* Exercise:
Among the records that follow, set down only the lines from the one containing "Tap the name tag on blue jacket" to the one containing "Image resolution: width=1328", both included, exactly.

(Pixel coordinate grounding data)
——————————
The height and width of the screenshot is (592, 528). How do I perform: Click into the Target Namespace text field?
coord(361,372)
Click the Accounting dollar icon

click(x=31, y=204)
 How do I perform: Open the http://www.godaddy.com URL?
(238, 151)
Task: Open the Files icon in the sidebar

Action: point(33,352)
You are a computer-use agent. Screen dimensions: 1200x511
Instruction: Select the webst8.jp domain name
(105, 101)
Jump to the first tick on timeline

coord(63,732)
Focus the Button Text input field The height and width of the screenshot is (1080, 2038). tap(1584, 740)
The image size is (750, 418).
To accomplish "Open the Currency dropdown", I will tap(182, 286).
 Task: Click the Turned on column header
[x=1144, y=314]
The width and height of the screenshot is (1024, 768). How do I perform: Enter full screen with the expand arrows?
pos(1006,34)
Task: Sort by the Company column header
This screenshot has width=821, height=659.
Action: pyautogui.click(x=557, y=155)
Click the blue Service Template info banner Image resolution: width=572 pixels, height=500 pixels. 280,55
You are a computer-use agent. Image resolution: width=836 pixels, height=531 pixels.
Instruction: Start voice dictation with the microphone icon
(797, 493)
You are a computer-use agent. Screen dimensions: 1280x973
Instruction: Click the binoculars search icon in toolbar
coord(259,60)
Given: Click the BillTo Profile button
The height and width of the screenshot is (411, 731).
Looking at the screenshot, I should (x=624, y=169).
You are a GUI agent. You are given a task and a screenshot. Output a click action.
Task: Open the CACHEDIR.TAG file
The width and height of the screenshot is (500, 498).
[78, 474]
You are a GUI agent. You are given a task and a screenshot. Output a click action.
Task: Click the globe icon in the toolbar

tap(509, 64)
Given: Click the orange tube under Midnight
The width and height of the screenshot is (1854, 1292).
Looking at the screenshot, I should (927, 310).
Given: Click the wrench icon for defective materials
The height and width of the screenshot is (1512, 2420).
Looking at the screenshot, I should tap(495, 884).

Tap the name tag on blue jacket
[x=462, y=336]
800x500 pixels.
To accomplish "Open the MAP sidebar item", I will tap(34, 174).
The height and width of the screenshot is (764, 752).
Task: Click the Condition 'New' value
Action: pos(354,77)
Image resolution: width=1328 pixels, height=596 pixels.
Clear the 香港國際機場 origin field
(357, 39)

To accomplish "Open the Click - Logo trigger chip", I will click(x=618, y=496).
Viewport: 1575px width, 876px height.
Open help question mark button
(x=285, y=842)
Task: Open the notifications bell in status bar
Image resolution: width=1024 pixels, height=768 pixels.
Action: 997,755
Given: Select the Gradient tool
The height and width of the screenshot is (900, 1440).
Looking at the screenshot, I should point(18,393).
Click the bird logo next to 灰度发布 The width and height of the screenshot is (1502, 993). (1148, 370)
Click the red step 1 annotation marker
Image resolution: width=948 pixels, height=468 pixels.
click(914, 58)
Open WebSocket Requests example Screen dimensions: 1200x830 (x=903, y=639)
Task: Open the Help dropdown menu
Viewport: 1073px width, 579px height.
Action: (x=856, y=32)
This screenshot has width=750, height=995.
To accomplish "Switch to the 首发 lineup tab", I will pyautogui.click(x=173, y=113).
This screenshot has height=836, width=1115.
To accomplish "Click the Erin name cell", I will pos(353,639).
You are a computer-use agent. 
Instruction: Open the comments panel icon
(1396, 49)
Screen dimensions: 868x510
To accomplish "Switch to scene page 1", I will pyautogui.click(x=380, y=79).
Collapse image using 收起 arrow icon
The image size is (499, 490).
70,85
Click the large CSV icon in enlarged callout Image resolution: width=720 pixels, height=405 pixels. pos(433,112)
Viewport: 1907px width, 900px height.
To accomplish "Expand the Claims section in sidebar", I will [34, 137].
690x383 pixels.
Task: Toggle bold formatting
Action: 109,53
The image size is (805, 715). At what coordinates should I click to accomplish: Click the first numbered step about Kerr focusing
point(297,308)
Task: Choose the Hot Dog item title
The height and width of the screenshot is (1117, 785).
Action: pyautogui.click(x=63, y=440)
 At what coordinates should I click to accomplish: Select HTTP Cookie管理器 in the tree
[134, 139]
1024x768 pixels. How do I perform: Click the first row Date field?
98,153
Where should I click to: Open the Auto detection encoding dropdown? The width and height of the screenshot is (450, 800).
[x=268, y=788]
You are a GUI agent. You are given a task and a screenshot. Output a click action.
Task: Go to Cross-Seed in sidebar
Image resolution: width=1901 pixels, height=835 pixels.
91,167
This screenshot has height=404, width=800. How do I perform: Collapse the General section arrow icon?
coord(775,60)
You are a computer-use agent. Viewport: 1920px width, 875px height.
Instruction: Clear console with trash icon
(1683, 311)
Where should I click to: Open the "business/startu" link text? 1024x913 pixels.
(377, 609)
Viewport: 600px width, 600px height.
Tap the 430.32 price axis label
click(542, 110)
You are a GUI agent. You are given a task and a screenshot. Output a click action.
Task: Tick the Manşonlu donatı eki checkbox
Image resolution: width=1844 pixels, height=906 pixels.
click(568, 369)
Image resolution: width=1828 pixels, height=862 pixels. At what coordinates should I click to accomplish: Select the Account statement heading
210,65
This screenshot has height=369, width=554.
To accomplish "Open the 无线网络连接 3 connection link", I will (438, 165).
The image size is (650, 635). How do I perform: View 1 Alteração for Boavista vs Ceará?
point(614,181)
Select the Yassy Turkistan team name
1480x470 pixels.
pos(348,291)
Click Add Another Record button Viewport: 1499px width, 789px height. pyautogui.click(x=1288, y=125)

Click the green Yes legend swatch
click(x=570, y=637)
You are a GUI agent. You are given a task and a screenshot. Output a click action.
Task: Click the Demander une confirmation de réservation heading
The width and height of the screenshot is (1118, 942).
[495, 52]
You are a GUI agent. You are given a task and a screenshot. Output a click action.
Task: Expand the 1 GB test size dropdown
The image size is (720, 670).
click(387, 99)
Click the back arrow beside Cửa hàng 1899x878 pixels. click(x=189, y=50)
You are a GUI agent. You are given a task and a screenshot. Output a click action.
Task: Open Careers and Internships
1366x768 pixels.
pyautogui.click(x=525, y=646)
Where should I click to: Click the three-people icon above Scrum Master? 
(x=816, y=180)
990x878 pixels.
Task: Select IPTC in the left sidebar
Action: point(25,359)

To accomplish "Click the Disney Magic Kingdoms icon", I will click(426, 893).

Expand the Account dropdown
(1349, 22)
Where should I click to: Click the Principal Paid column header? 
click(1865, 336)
——————————
* Solution to this exercise:
Tap the name tag on blue jacket
[x=462, y=336]
800x500 pixels.
To accomplish "Open the MAP sidebar item", I will tap(34, 174).
The height and width of the screenshot is (764, 752).
Task: Click the Condition 'New' value
Action: pos(354,77)
Image resolution: width=1328 pixels, height=596 pixels.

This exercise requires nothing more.